I was getting a bit tired of Assassin’s Creed Revelations, so I took a short break and finally played Tomb Raider, which I had gotten in a Steam sale. There’s no doubt it’s one of the best games of 2013.

For the record, I’ve never been a fan of the Tomb Raider games. Originally, they were largely nothing more than jumping puzzles, but honestly I haven’t played any of the hundreds of TR games since the original few, so I’m not sure what they’ve evolved into. All I know is that 2013 Tomb Raider bears no resemblance to the Tomb Raiders I remember.

The new Tomb Raider plays almost exactly like Uncharted, which is not surprising since Uncharted was clearly a derivative of earlier versions of Tomb Raider. (Both of which are descended in some way from the Indiana Jones franchise.)

There are basically three elements to the game: The evolving story, solving jumping and logic puzzles, and shooting bad guys. Oh, and some exploration to find hidden things if you want, but that’s optional. There aren’t really any “tombs” involved, per se, unless you do some optional side quests.

The game delivers on those main three elements almost perfectly. The story was great, the puzzles were great, and the shooting was great. The puzzles were not exactly difficult, but I expect that is by design. Unlike Bioshock Infinite, when I was always anxious to get past the “game part” to get back to the “story part,” I almost never felt like the gameplay was a chore. (With one exception noted below.)

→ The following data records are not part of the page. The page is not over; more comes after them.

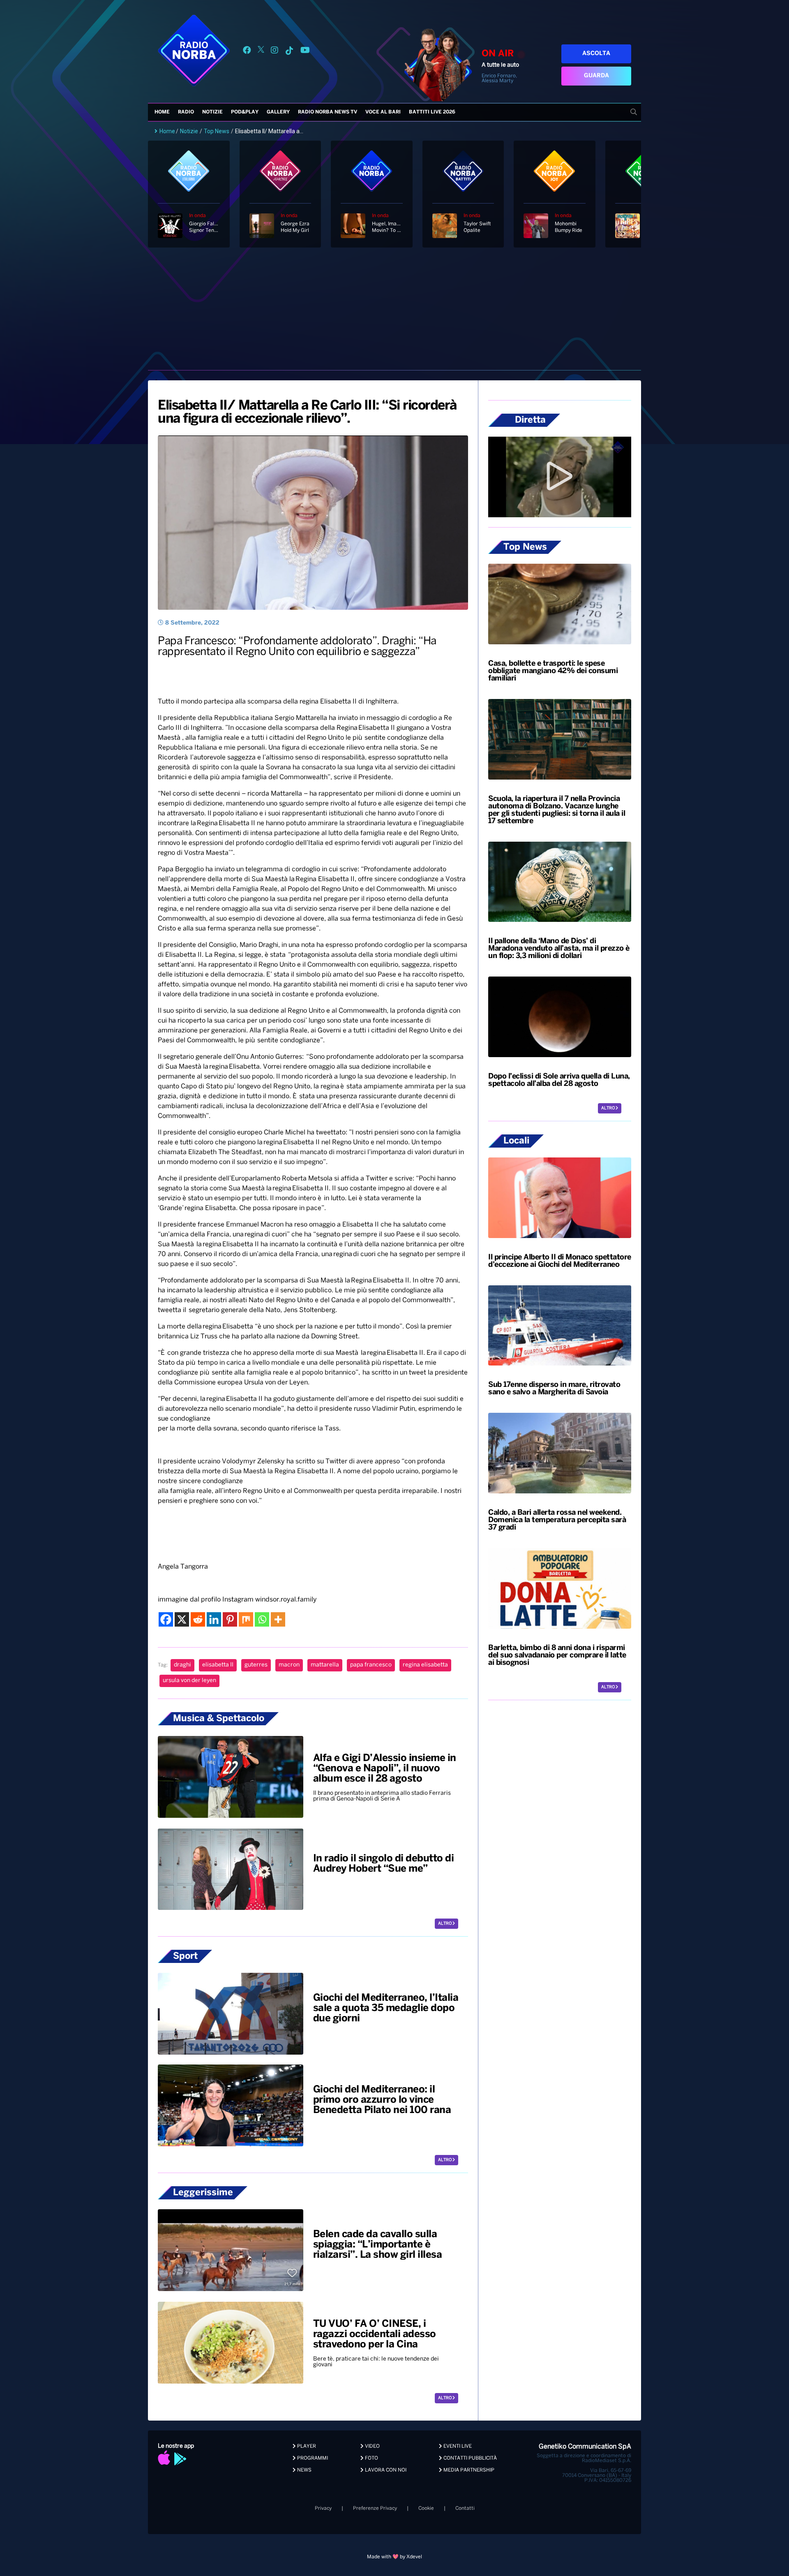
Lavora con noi (385, 2470)
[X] (182, 1619)
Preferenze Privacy (375, 2508)
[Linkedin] (214, 1619)
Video (372, 2446)
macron (289, 1665)
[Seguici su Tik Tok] (289, 51)
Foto (371, 2458)
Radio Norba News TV (327, 112)
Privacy (323, 2508)
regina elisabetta (425, 1665)
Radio (186, 112)
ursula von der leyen (189, 1680)
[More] (278, 1619)
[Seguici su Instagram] (274, 51)
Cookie (426, 2508)
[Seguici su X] (261, 51)
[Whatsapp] (262, 1619)
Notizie (212, 112)
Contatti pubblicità (469, 2458)
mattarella (325, 1665)
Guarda (596, 76)
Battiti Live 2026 (432, 112)
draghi (182, 1665)
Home (162, 112)
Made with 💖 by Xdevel (394, 2557)
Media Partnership (468, 2470)
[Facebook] (166, 1619)
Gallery (278, 112)
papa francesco (371, 1665)
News (303, 2470)
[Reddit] (198, 1619)
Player (306, 2446)
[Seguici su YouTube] (305, 51)
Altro (445, 1924)
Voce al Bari (383, 112)
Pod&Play (244, 112)
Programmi (312, 2458)
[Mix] (246, 1619)
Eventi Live (457, 2446)
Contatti (465, 2508)
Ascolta (596, 53)
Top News (216, 131)
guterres (256, 1665)
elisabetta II (217, 1665)
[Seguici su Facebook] (247, 51)
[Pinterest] (230, 1619)
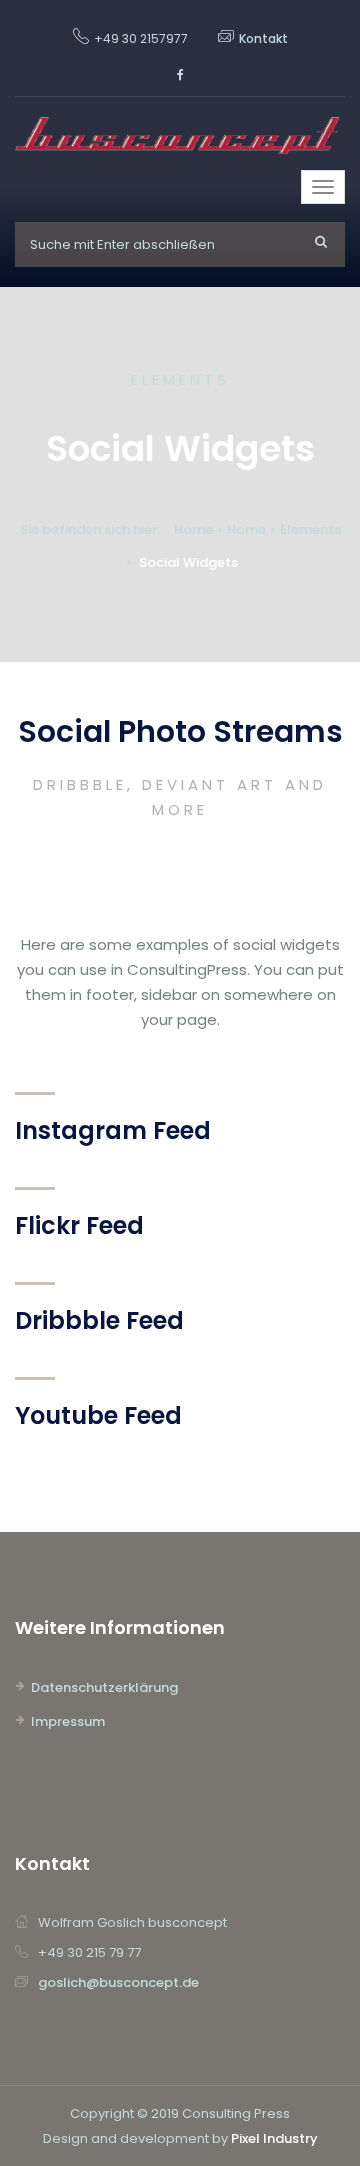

There was only one part of the game that annoyed me, which I have to get off my chest. Toward the end, when the pace of the story was picking up, and everything was clearly driving toward the final confrontation at an accelerating pace, you come into this room where you had to figure out how to work a combination of levers and jump on things to get through a hole in the wall. Up to this point, most of the puzzles had been fairly straightforward. I struggled a bit until Lara herself gave me a hint (she does that now and then), then I smacked myself in the head and moved the big thingy down into the right position so I could jump through the hole up there … except I couldn’t jump that far. Then I realized you had to get the big thingy swinging, jump onto it, then jump over to the wall, scramble up and through the hole. I knew in my head exactly how it should go. But getting Lara to actually do those steps took many, many tries. You have to time the jumps just right, execute the scrambles just right, and grab the ledges just right. It drives me absolutely crazy when a game forces you to executes moves just right before you can proceed. I am not 12 years old anymore. I do not have nearly enough patience to sit and do the same tasks over and over and over again until I get it right. (Honestly I don’t think I liked it much when I was 12, either.) And all the while, in the unfolding story, Lara is supposed to be getting into this place to stop something from happening before it’s too late. And she’s stuck in this stupid room, running and jumping and climbing over and over again. “Hold on, evil bad guy, just wait, let me get through this door, just a minute, almost there, almost got it.” Arg! I get why they would save the harder puzzles for the end, but it killed the pace of the story.

Other than that, the game was awesome. It’s a pretty brutal story though. It’s not a light-hearted adventure romp like you might expect from a Tomb Raider game. It’s more of a survival horror type of game to be honest. There’s blood and guts and corpses everywhere.